J'ai senti le réconfort de la lumière au travers de son être
sans ce sentiment nous restons tous trop
effrayés.

Hafiz de Shiraz

mercredi 12 juin 2019

Durée amoureuse

La durée amoureuse n'est pas une durée. Le temps passé dans l'amour n'est pas du temps, mais de la lumière, un roseau de lumière, un duvet de silence, une neige de chair douce.

Christian Bobin

mardi 4 juin 2019

Un arbre


Vivre comme un arbre, seul et libre
Vivre en frères comme les arbres d'une forêt. 

Nazim Hikmet

lundi 3 juin 2019

Percussion du silence

"La mer nourrit le secret torride du désert et de la roche’’
Yves Préfontaine, Les Épousailles (1958)



Bras du fleuve détaché de nos origines dormantes,
Flambeau de nerfs et d’attentes rompus
Révélant dans les strates de la nuit,
De l’Isle Verte à Percé,
La présence étranglée de trop lointaines vigies
Signalant la densité des divinités oubliées
Aux haleines durcies  de la pierre meule du temps,
Aux ongles crispés des schistes.

Schistes, édredons de pierres et d’eau 
Concédant parfois à l’index d’un enfant
Les vocables effrités de magies trop éculées
Pour raviver les mains noyées de l’écume
Qui nous tendent leurs amours et nos silences,
Qui nous prennent nos amours et leurs silences
Sous le ciel en cendres
De ce grand pays boréal
Éviscéré dans le sillage androgyne
Des escargots cuivrés et cuirassés des pôles. 

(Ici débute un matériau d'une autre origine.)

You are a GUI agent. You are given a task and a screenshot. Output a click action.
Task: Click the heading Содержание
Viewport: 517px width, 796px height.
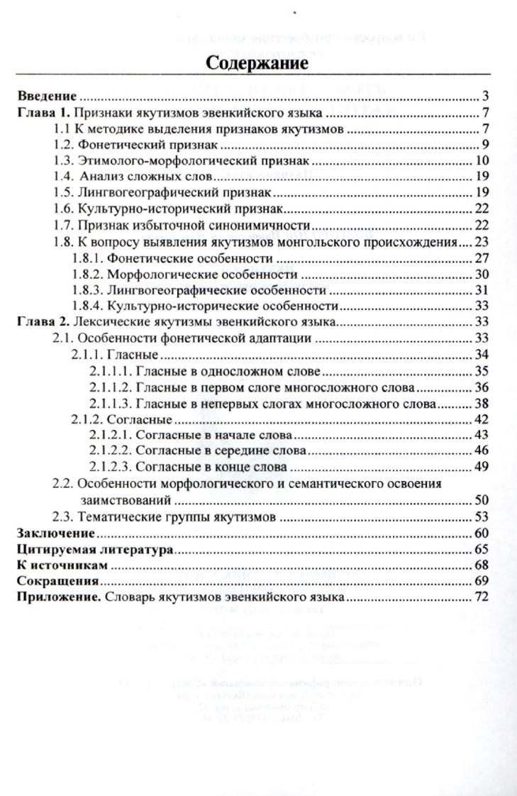[257, 62]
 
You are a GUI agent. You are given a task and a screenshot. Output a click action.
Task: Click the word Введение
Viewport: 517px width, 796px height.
[46, 96]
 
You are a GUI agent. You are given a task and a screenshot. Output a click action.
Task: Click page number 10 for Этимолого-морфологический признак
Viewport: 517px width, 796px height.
[482, 161]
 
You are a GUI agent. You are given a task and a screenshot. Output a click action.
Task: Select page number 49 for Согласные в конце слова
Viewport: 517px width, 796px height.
[482, 468]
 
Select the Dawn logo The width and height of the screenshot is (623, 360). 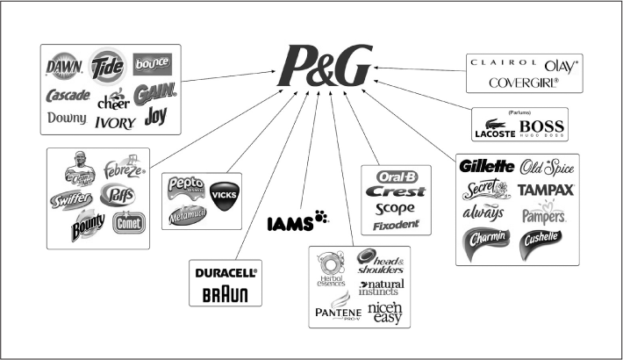coord(64,66)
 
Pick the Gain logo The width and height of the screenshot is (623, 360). coord(154,91)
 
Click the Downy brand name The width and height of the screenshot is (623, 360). coord(67,118)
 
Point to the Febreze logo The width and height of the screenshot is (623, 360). coord(123,167)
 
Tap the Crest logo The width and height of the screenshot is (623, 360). coord(394,191)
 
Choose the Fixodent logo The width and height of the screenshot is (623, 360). coord(394,226)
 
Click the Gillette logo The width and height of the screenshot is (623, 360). coord(485,165)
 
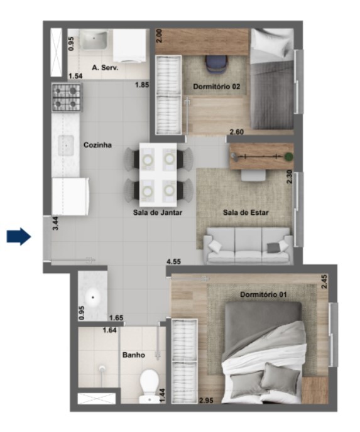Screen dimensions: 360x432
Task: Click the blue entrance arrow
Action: click(x=19, y=236)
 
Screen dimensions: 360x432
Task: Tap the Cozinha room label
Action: click(x=97, y=145)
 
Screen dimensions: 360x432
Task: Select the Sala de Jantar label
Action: click(x=158, y=212)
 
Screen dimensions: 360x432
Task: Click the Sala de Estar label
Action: click(x=246, y=212)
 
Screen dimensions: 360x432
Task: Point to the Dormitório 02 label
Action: click(x=216, y=87)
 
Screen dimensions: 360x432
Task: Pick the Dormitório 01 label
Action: click(x=263, y=294)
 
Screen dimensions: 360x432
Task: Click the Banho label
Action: click(x=134, y=355)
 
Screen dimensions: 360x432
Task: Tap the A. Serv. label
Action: click(x=105, y=68)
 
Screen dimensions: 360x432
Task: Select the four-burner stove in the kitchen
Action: click(x=67, y=97)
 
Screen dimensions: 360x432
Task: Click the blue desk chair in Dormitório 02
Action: click(x=217, y=64)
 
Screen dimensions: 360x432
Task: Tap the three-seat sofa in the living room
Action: click(x=248, y=246)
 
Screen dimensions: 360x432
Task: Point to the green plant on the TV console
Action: click(x=288, y=157)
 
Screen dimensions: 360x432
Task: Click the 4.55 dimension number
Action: click(x=173, y=261)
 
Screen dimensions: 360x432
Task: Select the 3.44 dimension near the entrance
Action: click(x=55, y=224)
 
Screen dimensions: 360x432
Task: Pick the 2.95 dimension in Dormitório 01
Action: click(x=206, y=401)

En ce pays d’inquiétants bardo
Les austères épinettes noires 
Multiplient leurs chairs fongiques
Dans l’humus et les lichens recommencés
Barbes d’avatars qui tardent
À délivrer les secrets minéralisés
Des colliers géologiques des cœurs captifs.

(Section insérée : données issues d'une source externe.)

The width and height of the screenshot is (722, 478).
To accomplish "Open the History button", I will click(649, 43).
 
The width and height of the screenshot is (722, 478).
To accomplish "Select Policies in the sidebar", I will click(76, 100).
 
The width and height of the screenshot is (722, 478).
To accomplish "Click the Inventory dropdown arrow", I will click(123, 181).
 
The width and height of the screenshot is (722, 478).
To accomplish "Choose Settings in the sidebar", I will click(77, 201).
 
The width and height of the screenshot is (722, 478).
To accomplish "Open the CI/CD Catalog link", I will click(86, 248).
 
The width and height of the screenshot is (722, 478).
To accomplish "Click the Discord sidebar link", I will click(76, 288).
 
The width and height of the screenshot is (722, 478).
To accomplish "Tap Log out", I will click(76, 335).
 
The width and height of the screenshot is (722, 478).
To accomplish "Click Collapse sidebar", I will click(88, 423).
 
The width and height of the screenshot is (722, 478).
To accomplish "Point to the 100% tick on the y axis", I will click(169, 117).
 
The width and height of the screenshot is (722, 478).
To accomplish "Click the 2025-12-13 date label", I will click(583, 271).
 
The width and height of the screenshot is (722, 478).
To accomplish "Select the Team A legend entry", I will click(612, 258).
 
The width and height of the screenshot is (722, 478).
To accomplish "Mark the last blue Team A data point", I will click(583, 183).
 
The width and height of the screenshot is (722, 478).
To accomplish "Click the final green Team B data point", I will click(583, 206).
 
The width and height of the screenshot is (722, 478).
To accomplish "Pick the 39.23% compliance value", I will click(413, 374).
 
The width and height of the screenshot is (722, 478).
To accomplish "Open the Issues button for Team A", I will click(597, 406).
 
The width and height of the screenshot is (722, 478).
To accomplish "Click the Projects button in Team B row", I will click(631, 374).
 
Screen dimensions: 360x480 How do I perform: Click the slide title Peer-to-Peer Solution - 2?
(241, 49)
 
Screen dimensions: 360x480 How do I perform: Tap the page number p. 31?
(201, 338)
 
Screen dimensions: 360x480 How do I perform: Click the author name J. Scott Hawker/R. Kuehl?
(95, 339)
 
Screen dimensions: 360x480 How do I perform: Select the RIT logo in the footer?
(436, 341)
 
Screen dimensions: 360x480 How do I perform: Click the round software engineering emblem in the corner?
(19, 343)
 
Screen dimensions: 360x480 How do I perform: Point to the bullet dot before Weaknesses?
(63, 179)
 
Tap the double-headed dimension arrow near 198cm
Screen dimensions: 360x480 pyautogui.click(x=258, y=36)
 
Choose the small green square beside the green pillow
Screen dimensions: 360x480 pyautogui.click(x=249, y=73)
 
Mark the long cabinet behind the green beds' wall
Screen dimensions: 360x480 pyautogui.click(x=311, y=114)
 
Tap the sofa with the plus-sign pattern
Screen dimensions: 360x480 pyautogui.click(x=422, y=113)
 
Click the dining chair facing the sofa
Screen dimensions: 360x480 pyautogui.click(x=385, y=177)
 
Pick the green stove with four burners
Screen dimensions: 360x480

Septentrion tant et tant de pierres compactées
Ruminent l’oubli de la fraîcheur des premières prières
Dans les floraisons cristallines des pèlerins et des poètes,
Chantres de l’impassible visage
De ce pays toujours à réensemencer
Du sel de nos ossements
Qui perçoivent la caresse de fer du fleuve
Contre les pierres fatiguées de l’impossible rivage.

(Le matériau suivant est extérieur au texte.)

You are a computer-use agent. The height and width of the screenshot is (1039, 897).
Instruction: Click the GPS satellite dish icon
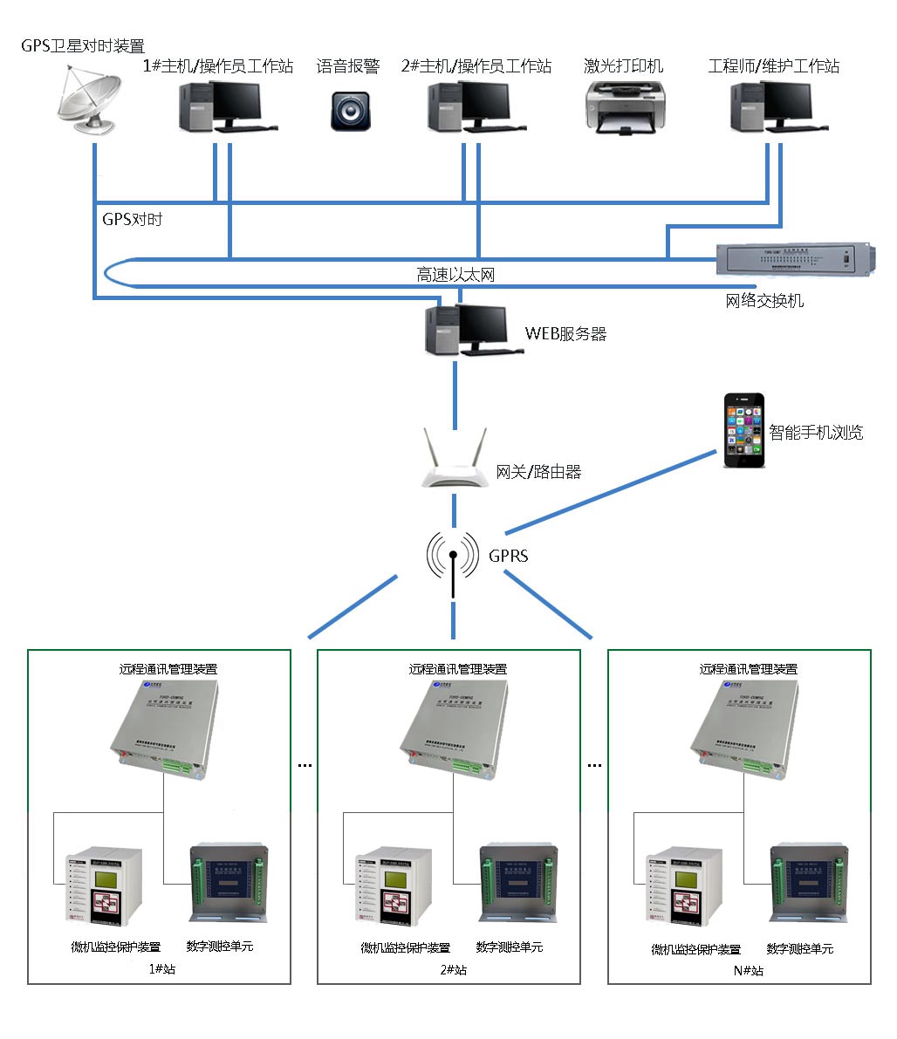85,102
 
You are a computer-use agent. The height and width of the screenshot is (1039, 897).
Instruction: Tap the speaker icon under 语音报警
350,111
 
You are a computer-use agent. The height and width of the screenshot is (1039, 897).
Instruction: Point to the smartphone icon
744,430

Penser ce pays et voir toutes les paroles retenues
Des origines et des fins dernières
Dans la gorge de l’estuaire
Hurlant muet à tous les continents
Qu’il n’est pas d’éternité,
D’infini et de magie
Sans enfance
Et qu’un pays est toujours un peu 
La camisole de force
Du rêve fou des empires en devenir
Et que cette voix nue de Terre Québec
Est par-delà les rivages
Métamorphose des saisons, 
Des forêts, des lacs, des rivières
Et des peuples complices qui l’habitent.

Lug Lavallée

dimanche 2 juin 2019

Horizon de demain


Il n'est rien de plus beau que l'instant qui précède le voyage, l'instant où l'horizon de demain vient nous rendre visite et nous dire ses promesses.

Milan Kundera

samedi 1 juin 2019

Le chemin du vent

Chemin du vent XI - Josef Ciesla

Sur le pas de la porte, tu me regardes et clignes de l’œil avant de t'envoler dans la beauté du soir. J'avoue que j'hésite en te regardant aller : comment tout quitter encore une fois ? Mais le mouvement dansant de tes hanches ne me laisse guère le choix. Je retrouve en moi-même le roulis de la barque sur l'eau tandis qu'elle glisse dans le silence pour aller embrasser l'horizon. A ta suite, j'entre maintenant dans le chemin du vent.